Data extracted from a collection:
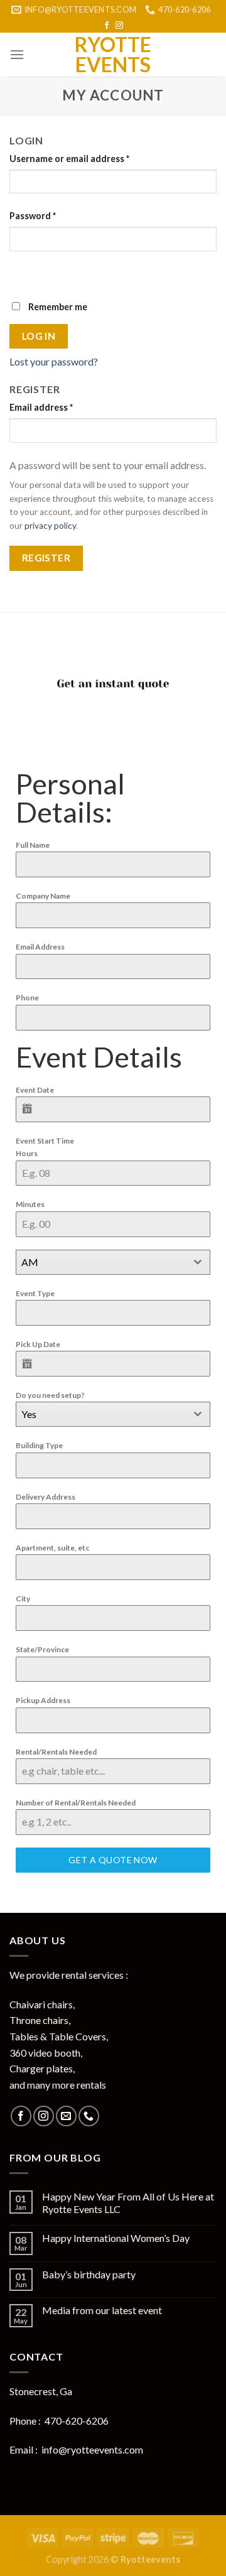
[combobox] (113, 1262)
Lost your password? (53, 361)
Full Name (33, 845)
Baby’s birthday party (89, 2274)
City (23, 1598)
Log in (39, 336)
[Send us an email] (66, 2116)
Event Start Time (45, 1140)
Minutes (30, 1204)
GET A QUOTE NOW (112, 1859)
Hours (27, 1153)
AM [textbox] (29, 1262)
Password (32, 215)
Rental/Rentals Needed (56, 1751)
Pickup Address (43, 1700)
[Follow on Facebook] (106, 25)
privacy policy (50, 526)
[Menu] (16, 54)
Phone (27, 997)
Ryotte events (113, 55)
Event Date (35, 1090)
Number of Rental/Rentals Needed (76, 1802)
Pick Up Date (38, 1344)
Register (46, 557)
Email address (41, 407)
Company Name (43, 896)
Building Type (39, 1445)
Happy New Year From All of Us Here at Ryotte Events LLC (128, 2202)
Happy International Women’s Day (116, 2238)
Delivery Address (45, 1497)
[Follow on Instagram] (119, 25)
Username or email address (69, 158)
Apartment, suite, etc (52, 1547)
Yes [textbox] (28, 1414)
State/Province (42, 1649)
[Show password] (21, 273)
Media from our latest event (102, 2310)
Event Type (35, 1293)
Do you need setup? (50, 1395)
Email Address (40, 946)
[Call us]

▶ _Problem to solve_: Copy every line of the entries in which "Happy" can be found.

▶ _The answer_:
Happy New Year From All of Us Here at Ryotte Events LLC (128, 2202)
Happy International Women’s Day (116, 2238)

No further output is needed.